*** Material to process ***

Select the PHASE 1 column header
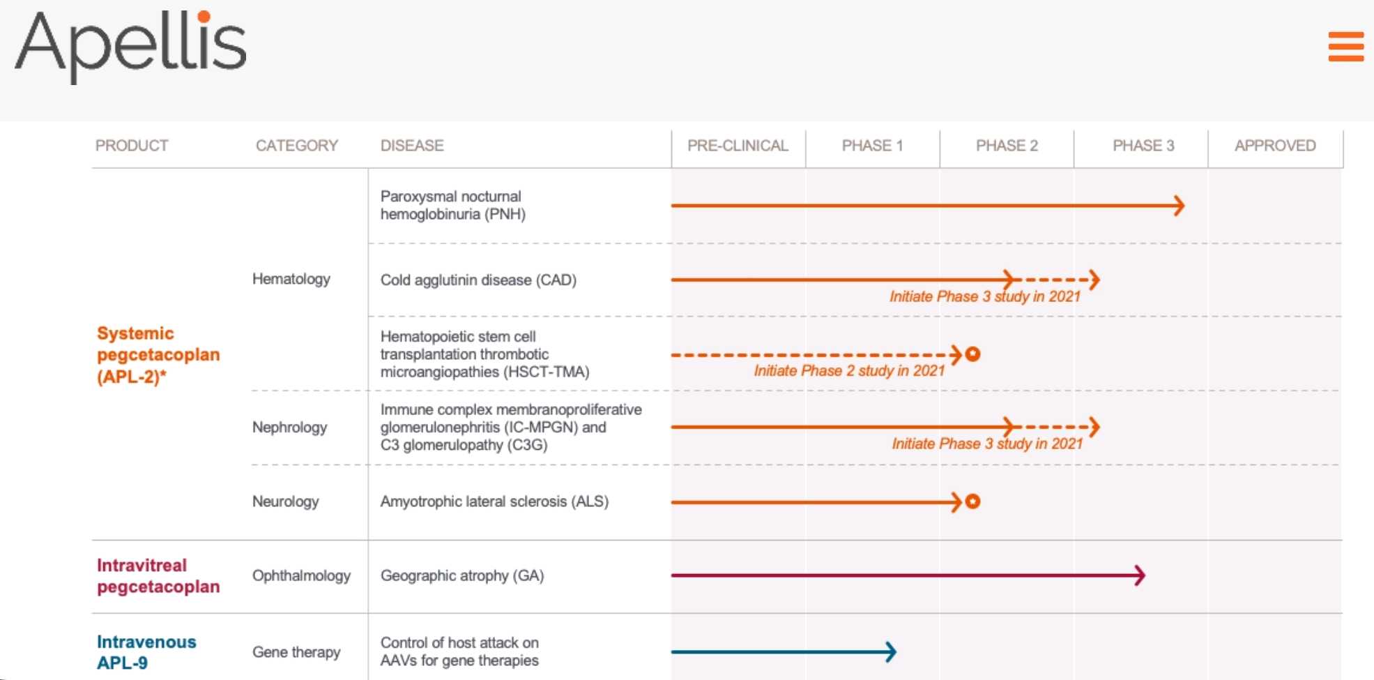This screenshot has width=1374, height=680. point(872,146)
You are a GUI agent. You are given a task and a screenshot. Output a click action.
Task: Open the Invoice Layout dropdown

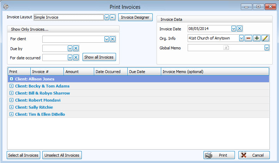click(107, 17)
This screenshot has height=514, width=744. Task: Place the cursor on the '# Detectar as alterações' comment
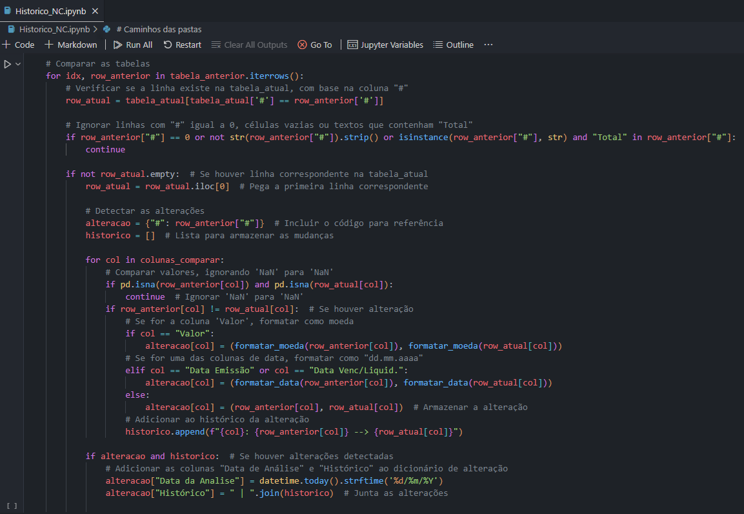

*** End of Material to process ***

## Work task
Your reply should hold only the lines running from the one with "Task: Open the Invoice Layout dropdown" to the end of the data above, set down exactly, pictures omitted.

## Answer area
Task: Open the Invoice Layout dropdown

click(107, 17)
This screenshot has height=514, width=744. Task: Place the cursor on the '# Detectar as alterações' comment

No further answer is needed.